### [RECORDS SHOWN]
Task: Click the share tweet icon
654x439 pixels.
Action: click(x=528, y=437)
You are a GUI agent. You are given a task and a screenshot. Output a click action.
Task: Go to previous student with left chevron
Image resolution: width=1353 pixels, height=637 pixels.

### [PROBLEM]
Please scale every coordinate in the answers by 2.25, rounding to the nearest whole number with halves going up, and write out all the lines above again, requests included.

### [FULL SOLUTION]
Task: Click the share tweet icon
654x439 pixels.
Action: click(x=1188, y=983)
You are a GUI agent. You are given a task and a screenshot. Output a click action.
Task: Go to previous student with left chevron
Image resolution: width=1353 pixels, height=637 pixels.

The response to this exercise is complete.